L’exécution finale du service de table de l’artiste minimaliste n’a eu lieu qu’au terme d’intenses négociations menées à distance en raison de la pandémie. Au cours de ces entretiens, les deux parties ont dû faire preuve de confiance et d’entente.
Donald Judd ne s’était pas contenté de réaliser des croquis: il avait également exécuté des dessins techniques très détaillés permettant de rendre la réalisation encore plus précise. Perelman et Fabry témoignent: "Ce fut un processus de longue haleine. Nous avons présenté les premiers prototypes à la Fondation en 2019 et, après la première série, de nombreux échanges entre Paris et New York ont suivi en vue d’obtenir un ensemble complet répondant à toutes les spécifications de l’artiste. Bien que d’une apparence très simple, les différentes pièces sont compliquées à réaliser d’un point de vue technique, notamment pour obtenir cette finition miroir impeccable et ces surfaces parfaitement planes."
Travail de précision
Dès que la pandémie l’a permis, Flavin Judd s’est rendu en personne à l’atelier d’orfèvrerie parisien afin de suivre l’ensemble du processus in situ. En effet, la mise en œuvre n’est pas une mince affaire et la difficulté réside dans la réalisation des angles: les formes cylindriques raffinées sont entrecroisées de plans perpendiculaires suivant des angles à 90 degrés. Il est donc essentiel de rendre ces angles aussi fins et parfaits que possible. En argent, ce qui est une difficulté supplémentaire.

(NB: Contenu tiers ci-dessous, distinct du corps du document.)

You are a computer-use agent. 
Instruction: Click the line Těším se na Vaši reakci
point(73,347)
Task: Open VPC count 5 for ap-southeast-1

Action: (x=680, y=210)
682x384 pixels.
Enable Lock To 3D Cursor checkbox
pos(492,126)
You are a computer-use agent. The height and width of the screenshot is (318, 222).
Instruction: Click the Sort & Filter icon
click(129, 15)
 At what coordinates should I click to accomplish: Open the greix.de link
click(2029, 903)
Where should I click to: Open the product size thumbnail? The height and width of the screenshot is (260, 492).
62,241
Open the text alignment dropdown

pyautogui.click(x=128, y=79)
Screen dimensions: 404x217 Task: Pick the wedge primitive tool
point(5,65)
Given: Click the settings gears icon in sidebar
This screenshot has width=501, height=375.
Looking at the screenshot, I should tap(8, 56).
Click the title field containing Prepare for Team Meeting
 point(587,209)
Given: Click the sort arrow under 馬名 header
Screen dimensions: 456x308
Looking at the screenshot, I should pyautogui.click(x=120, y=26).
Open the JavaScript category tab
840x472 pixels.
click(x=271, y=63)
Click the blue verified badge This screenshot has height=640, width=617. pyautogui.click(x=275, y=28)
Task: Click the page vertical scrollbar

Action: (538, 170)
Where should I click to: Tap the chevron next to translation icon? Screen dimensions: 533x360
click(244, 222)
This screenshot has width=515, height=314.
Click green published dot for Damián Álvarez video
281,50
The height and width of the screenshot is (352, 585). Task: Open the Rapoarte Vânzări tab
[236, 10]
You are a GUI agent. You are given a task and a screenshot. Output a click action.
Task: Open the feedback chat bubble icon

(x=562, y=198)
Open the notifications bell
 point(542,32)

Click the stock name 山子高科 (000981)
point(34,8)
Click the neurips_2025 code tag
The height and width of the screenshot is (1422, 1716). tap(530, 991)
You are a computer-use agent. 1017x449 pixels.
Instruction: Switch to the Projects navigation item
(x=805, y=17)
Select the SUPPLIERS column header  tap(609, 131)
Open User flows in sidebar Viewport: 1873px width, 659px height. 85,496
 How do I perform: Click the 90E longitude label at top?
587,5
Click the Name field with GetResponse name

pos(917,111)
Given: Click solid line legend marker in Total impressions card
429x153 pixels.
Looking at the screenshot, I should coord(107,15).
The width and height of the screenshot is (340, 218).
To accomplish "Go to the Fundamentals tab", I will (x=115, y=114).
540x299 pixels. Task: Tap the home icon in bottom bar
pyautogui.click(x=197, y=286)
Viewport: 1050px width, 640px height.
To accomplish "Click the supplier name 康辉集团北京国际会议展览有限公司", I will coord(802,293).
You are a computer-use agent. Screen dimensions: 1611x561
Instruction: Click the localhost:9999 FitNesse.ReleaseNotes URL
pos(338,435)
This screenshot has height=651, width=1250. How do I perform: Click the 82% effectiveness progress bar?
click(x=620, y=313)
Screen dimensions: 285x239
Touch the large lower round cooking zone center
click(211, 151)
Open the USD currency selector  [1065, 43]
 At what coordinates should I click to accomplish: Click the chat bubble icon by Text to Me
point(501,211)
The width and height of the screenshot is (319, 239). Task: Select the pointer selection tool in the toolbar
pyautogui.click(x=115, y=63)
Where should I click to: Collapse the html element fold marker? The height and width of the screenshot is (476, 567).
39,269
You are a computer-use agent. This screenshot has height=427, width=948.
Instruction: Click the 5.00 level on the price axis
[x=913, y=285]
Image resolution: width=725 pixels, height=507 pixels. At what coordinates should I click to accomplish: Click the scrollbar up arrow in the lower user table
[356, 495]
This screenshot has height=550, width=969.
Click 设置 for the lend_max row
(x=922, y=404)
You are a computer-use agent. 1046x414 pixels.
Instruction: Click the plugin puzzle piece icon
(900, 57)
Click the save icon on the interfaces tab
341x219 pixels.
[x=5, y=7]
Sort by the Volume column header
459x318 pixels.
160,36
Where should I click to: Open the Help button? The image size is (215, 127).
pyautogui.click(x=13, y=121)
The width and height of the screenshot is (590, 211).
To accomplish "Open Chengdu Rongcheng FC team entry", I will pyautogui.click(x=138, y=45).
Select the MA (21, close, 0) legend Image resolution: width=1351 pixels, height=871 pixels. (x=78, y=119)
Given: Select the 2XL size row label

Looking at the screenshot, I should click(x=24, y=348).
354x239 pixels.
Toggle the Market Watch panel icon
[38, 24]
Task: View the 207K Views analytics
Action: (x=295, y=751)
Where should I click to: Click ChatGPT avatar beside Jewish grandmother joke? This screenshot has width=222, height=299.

Le service de table, composé de huit pièces – assiettes plates, à pain, creuses, à salade et à dessert, ainsi qu’un plat rond, une grande assiette et un gobelet – est une démonstration fascinante de l’art traditionnel de l’orfèvrerie pratiqué par les ateliers Puiforcat. Les maîtres orfèvres courbent des plaques d’argent pour réaliser les supports cylindriques tout en les chauffant en permanence afin de les garder malléables. Le maintien d’une épaisseur constante de l’argent s’avère être un travail de précision au micron près.
"La base est une grande plaque de métal, dont l’épaisseur varie en fonction du type d’objet devant être réalisé, un gobelet ou un plat, par exemple", précisent Perelman et Fabry. "Nous travaillons avec une plaque de 25 mm suffisamment lourde pour garantir que les surfaces restent parfaitement planes pendant le processus de fabrication. Ensuite, tous les éléments sont assemblés suivant la technique du brasage dur, de sorte qu’aucun point de soudure n’est visible."
Lors de la dernière étape, la pièce est polie afin d’obtenir une surface parfaitement lisse. Elle devient ainsi un objet presque lumineux et d’une forme intemporelle. Rationnelle, mais aussi sensuelle grâce à ses courbes.
Objet du quotidien
Le fait que le service de table ait finalement été exécuté en argent massif peut sembler en contradiction avec la philosophie de Judd, qui exigeait que ses œuvres d’art soient exécutées dans des matériaux industriels et à la machine. Par contre, il préférait faire appel à des artisans pour la fabrication de ses meubles et objets utilitaires. De plus, il était fasciné par le processus de fabrication artisanale. La décision de réaliser son service en argent massif n’est donc pas si illogique. En effet, Judd considérait ce service plus comme un objet utilitaire artisanal que de l’art.
Charlotte Macaux Perelman et Alexis Fabry précisent: "Donald Judd a également conçu de nombreux meubles en bois et en métal destinés à un usage quotidien, à commencer par ceux pour sa maison de Soho. Le service en argent en est le prolongement et s’inscrit dans le droit fil de sa philosophie."
Toutes les pièces sont estampillées du poinçon de l’orfèvre fondateur Émile Puiforcat. Elles ne sont pas signées des initiales de Donald Judd pour respecter une des conditions posées par son fils: selon la philosophie de son père, un service de table n’est pas de l’art, mais un objet du quotidien et ne mérite pas la signature d’un artiste, mais celle de son magistral exécutant.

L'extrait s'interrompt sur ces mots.